Actions to take =>
A: Answer these about the SCALPEL statistics text, marking your answers (i), (ii) and (iii):
(i) What is Matplotlib notorious for?
(ii) What title is given to the title decorator in the gender distribution function?
(iii) What do stats generally begin with?
B: In the SCALPEL statistics text, replace "SCALPEL-Analysis" with "SCALPEL project" and give the passage from "In general, stats" up to and including "below shows how.".
C: Please carry on the SCALPEL statistics text from where it stops.

Text segment =>
*-*-*

Matplotlib is notorious for tha amount of boilerplate code it engenders. One solution is to use decorators to avoid writing down the title, axis names etc. Since the Cohort maintains a description of the underlyning data, decorators take advantage of this to generate automatically the titles. Here is an example. Previous show h

from scalpel.stats.decorators import title, xlabel, ylabel  #import decorators

from scalpel.stats import agg

registry = []


@register
@title("Gender distribution")
@xlabel("Gender")
@ylabel("Subjects count")
def distribution_by_gender(figure, cohort):
    df = agg(cohort.subjects, frozenset(["gender"]), "count")
    ax = figure.gca()
    ax = sns.barplot(x=df["gender"].values, y=df["count(1)"].values, ax=ax)
    ax.set_xticklabels(["Male", "Female"])
    return figure

4.2. Use a cache mechanism to avoid recomputing expensive aggregations

In general, stats begin with an aggregation. That agregation is then used to produce the results of the statistics module. In our SCALPEL-Analysis, we tought that is might be a good idea to cache the results of aggregation to avoid hefety computations. In order to use it, one has just to import the cached method and use it to peform the aggregation. The example below shows how.

from scalpel.stats.decorators import title, xlabel, ylabel  

from scalpel.stats import agg # import the agg function

registry = []


@register
@title("Gender distribution")
@xlabel("Gender")
@ylabel("Subjects count")
def distribution_by_gender(figure, cohort):
    df = agg(cohort.subjects, frozenset(["gender"]), "count") # use it to perform the aggregation
    ax = figure.gca()
    ax = sns.barplot(x=df["gender"].values, y=df["count(1)"].values, ax=ax)
    ax.set_xticklabels(["Male", "Female"])

*-*-*

Source data =>
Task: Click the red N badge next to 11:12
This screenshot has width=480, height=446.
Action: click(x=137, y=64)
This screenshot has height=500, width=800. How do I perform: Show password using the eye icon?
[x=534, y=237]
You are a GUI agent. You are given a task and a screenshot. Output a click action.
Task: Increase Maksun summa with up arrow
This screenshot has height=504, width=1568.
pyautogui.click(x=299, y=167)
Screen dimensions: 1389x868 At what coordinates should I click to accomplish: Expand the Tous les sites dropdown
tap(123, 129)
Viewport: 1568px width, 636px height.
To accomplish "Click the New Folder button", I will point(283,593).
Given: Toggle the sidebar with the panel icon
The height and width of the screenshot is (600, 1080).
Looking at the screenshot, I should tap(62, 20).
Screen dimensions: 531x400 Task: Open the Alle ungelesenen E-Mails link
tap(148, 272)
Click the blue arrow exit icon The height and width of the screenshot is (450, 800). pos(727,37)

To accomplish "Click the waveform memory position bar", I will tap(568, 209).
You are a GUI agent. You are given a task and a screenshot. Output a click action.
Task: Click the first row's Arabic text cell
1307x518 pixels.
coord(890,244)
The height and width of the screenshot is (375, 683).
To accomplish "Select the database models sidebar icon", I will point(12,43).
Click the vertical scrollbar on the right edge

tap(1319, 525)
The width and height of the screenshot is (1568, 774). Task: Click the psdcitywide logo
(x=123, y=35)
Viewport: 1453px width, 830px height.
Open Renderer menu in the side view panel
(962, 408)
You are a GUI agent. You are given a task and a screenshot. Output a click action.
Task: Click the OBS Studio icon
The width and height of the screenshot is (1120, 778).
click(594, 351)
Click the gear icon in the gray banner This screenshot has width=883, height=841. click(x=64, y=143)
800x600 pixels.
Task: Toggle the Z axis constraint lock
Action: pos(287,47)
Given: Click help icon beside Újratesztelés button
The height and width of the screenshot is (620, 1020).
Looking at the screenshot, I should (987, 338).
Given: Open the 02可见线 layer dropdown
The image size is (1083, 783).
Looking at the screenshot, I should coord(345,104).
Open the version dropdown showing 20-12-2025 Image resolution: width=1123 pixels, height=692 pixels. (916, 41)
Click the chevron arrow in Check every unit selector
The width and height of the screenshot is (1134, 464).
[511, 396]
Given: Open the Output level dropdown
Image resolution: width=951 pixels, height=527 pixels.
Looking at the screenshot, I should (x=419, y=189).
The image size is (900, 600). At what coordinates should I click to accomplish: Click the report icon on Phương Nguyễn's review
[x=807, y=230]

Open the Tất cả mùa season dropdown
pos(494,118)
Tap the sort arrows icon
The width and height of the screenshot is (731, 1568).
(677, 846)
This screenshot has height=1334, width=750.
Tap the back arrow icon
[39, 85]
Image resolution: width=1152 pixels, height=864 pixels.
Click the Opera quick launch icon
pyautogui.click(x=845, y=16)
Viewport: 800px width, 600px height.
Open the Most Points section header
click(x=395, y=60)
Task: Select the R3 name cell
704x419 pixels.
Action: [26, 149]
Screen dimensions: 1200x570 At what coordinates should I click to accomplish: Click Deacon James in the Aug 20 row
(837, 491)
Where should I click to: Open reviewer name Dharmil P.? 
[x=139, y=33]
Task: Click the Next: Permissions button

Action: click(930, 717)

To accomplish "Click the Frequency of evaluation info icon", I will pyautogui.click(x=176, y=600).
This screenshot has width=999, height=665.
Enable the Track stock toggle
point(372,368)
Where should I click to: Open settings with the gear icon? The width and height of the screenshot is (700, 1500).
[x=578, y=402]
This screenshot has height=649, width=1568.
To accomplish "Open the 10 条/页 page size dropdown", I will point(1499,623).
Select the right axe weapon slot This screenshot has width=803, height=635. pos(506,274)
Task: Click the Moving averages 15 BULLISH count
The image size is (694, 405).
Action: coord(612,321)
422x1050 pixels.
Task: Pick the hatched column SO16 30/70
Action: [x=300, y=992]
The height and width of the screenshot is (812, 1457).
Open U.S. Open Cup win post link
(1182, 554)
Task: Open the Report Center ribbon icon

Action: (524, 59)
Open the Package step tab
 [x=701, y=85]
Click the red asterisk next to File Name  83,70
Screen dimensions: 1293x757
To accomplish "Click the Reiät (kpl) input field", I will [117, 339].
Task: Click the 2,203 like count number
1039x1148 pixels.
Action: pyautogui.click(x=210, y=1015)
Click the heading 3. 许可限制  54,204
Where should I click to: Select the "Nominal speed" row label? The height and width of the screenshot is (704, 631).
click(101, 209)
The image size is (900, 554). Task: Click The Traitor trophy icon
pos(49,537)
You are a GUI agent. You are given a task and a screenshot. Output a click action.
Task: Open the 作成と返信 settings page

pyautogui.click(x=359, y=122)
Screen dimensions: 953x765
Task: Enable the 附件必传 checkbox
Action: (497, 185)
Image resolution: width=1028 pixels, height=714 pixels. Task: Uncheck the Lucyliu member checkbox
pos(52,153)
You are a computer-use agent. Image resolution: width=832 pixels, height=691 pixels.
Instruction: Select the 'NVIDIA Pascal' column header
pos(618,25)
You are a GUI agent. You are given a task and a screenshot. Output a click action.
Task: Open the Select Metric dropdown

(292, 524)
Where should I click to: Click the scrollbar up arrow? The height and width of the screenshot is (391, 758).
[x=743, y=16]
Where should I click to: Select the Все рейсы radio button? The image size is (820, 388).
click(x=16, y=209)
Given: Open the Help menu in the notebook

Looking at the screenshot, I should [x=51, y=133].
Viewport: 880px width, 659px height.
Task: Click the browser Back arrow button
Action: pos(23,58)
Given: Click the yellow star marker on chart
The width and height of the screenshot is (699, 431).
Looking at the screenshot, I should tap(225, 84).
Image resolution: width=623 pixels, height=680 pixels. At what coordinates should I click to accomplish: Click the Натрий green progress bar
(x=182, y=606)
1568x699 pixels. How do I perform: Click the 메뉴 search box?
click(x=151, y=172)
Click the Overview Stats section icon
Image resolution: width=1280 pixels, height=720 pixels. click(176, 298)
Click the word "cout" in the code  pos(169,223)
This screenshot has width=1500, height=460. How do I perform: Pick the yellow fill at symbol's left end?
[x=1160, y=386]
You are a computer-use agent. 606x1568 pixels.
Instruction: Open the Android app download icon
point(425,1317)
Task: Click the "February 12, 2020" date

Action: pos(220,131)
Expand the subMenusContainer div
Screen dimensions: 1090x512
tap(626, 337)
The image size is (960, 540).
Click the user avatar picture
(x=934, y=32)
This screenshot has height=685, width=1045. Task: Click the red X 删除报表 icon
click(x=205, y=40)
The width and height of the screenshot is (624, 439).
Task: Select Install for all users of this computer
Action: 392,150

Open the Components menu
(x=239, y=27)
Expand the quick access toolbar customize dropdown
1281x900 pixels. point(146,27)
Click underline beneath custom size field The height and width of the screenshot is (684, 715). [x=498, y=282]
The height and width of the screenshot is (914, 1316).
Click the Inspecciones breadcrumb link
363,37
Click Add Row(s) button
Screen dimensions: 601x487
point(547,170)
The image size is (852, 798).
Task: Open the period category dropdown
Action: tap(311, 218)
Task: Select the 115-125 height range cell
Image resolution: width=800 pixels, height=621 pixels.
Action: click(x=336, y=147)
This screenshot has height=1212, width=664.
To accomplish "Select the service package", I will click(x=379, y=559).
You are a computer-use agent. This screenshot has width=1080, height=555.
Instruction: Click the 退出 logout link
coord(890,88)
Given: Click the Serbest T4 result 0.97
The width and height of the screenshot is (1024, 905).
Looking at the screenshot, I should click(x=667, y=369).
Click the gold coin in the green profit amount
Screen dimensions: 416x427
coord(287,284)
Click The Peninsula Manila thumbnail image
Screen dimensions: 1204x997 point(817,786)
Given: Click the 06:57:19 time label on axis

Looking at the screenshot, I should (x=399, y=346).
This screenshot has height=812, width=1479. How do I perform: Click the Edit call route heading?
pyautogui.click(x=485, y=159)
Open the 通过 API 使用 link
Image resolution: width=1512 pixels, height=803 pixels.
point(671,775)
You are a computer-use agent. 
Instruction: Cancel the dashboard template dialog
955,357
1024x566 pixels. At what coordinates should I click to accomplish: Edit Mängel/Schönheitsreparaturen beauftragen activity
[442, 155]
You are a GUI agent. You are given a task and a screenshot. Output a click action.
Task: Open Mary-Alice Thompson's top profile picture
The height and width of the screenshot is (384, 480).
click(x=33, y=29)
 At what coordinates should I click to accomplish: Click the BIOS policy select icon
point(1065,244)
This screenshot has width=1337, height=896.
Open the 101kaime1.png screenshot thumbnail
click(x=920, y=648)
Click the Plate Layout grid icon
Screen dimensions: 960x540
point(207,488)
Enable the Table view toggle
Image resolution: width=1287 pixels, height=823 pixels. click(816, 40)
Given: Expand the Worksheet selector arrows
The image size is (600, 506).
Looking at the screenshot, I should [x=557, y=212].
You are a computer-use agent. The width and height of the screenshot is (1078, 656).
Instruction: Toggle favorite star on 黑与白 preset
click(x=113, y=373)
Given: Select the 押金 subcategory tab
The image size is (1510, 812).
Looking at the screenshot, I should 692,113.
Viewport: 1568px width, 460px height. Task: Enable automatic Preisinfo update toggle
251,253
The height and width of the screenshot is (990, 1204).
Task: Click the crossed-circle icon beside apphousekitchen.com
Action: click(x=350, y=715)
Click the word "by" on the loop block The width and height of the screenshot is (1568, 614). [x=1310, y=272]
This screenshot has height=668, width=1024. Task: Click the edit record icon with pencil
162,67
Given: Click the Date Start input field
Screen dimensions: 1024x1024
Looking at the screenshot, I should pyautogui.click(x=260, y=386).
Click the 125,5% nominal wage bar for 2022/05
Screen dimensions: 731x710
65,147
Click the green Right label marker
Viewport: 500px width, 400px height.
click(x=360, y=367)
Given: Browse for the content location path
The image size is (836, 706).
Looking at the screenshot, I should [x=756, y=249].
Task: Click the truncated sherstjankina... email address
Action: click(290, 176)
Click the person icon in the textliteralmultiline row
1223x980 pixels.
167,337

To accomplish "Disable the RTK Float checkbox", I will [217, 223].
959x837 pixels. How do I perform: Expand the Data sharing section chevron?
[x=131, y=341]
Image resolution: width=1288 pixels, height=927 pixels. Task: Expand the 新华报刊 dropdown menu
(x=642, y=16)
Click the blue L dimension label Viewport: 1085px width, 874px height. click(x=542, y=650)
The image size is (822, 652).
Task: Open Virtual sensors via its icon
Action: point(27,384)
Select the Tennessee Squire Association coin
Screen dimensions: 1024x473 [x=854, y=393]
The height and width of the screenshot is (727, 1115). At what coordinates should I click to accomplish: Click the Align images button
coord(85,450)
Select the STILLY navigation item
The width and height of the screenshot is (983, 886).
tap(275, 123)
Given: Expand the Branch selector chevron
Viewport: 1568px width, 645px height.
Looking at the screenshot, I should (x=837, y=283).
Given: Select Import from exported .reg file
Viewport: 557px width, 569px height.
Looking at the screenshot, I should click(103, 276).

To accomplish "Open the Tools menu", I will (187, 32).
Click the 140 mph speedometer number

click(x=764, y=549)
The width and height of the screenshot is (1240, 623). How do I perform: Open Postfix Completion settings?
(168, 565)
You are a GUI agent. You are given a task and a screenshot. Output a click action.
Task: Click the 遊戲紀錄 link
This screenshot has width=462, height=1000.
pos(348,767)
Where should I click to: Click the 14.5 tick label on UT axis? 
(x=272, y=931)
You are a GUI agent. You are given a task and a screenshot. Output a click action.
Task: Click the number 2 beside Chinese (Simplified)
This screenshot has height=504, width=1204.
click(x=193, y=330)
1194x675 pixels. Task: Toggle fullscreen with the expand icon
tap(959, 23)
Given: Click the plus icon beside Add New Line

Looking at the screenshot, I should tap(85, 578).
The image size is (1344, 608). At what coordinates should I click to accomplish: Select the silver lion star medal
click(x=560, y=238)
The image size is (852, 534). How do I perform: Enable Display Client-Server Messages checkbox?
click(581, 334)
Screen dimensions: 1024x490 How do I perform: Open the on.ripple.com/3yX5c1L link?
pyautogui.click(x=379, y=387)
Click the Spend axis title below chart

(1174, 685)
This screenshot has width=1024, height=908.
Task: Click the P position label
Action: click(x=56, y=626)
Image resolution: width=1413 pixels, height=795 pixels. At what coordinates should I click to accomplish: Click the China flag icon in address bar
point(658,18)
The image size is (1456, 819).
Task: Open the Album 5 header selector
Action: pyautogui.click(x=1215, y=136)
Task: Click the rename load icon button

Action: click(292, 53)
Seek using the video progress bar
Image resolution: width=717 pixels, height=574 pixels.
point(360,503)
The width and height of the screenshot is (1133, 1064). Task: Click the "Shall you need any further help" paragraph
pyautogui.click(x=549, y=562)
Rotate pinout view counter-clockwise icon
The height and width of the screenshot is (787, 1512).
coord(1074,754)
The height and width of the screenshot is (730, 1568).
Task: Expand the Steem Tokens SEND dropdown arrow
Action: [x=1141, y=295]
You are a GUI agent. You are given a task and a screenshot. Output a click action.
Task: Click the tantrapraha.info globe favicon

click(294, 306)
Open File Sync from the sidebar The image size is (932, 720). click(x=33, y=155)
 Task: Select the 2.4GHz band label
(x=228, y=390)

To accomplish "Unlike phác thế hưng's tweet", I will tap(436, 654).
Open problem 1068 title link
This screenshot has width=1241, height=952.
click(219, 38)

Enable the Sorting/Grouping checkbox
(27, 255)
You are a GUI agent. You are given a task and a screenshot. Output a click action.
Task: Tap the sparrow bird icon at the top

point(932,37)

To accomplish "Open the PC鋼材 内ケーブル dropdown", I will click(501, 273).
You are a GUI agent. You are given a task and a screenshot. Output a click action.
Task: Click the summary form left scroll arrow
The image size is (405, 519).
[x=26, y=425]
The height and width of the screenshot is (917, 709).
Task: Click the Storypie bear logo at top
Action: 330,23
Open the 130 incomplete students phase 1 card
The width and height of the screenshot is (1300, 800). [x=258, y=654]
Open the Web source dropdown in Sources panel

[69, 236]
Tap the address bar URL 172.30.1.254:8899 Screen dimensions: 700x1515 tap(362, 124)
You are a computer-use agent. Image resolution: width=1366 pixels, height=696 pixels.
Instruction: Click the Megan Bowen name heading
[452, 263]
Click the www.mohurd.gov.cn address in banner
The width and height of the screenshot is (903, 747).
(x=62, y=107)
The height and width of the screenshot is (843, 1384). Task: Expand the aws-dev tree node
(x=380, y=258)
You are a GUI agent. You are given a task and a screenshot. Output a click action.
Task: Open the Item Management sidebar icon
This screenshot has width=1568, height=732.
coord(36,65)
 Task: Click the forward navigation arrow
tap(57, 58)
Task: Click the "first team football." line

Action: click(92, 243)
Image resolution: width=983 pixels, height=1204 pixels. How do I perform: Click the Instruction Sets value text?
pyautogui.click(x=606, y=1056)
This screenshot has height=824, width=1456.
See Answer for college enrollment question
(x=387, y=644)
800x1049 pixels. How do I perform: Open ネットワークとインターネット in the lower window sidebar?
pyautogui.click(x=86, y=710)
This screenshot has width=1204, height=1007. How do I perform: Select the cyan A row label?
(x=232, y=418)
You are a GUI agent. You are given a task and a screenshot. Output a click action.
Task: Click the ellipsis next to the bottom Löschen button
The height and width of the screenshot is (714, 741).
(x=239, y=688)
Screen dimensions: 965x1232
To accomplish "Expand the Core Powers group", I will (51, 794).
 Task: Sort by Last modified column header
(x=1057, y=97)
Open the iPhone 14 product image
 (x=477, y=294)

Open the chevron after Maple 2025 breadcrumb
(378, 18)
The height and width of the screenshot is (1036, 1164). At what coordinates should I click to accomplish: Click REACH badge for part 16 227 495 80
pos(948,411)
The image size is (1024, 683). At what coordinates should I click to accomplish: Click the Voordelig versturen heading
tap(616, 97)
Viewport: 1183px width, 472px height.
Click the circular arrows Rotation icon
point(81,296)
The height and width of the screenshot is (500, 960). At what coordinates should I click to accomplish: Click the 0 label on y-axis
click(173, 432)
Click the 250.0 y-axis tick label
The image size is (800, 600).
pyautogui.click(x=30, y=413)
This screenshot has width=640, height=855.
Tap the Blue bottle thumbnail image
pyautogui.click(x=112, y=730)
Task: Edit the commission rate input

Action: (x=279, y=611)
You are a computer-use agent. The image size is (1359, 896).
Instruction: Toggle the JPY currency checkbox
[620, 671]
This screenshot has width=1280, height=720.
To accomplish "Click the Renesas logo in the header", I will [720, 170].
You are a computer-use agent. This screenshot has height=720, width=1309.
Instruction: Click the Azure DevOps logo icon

*-*-*

Answers given =>
A:
(i) The amount of boilerplate code it engenders.
(ii) "Gender distribution"
(iii) An aggregation.

B:
In general, stats begin with an aggregation. That agregation is then used to produce the results of the statistics module. In our SCALPEL project, we tought that is might be a good idea to cache the results of aggregation to avoid hefety computations. In order to use it, one has just to import the cached method and use it to peform the aggregation. The example below shows how.

C:
    return figure

5. List of available stats

Module name	Function name	Description	Conditions
scalpel.stats.patients	distribution_by_gender	Plots the distribution per gender.	Cohort must contain demographics.
scalpel.stats.patients	distribution_by_age_bucket	Plots distribution by age bucket.	Cohort must contain demographics.
scalpel.stats.patients	distribution_by_gender_age_bucket	Plots distribution by age bucket and gender.	Cohort must contain demographics.
scalpel.stats.event_distribution	plot_events_per_month_as_bars	Plots distribution of events start date per month as bars.	Cohort must be event cohort.
scalpel.stats.event_distribution	plot_events_per_week_as_bars	Plots distribution of events start date per week as bars.	Cohort must be event cohort.
scalpel.stats.event_distribution	plot_events_per_day_as_bars	Plots distribution of events start date per day as bars.	Cohort must be event cohort.
scalpel.stats.event_distribution	plot_events_per_month_as_timeseries	Plots distribution of events start date per month as timeseries.	Cohort must be event cohort.
scalpel.stats.event_distribution	plot_events_per_week_as_timeseries	Plots distribution of events start date per week as timeseries.	Cohort must be event cohort.
scalpel.stats.event_distribution	plot_events_per_day_as_timeseries	Plots distribution of events start date per day as timeseries.	Cohort must be event cohort.
scalpel.stats.event_distribution	plot_events_per_day_as_timeseries	Plots distribution of events start date per day as timeseries.	Cohort must be event cohort.
scalpel.stats.event_patient_distribution	plot_unique_event_distribution_per_patient	Plots distribution of number unique events per subject.	Cohort must be event cohort.
scalpel.stats.event_patient_distribution	plot_patient_distribution_per_unique_event	Plots distribution of number unique subjects per events type.	Cohort must be event cohort.
scalpel.stats.event_patient_distribution	plot_patient_distribution_per_unique_event	Plots distribution of number unique subjects per events type.	Cohort must be event cohort.
scalpel.stats.duration_distribution	plot_duration_distribution_per_day_as_line	Plots distribution of duration of Events using a day unit as line.	Cohort must be duration cohort.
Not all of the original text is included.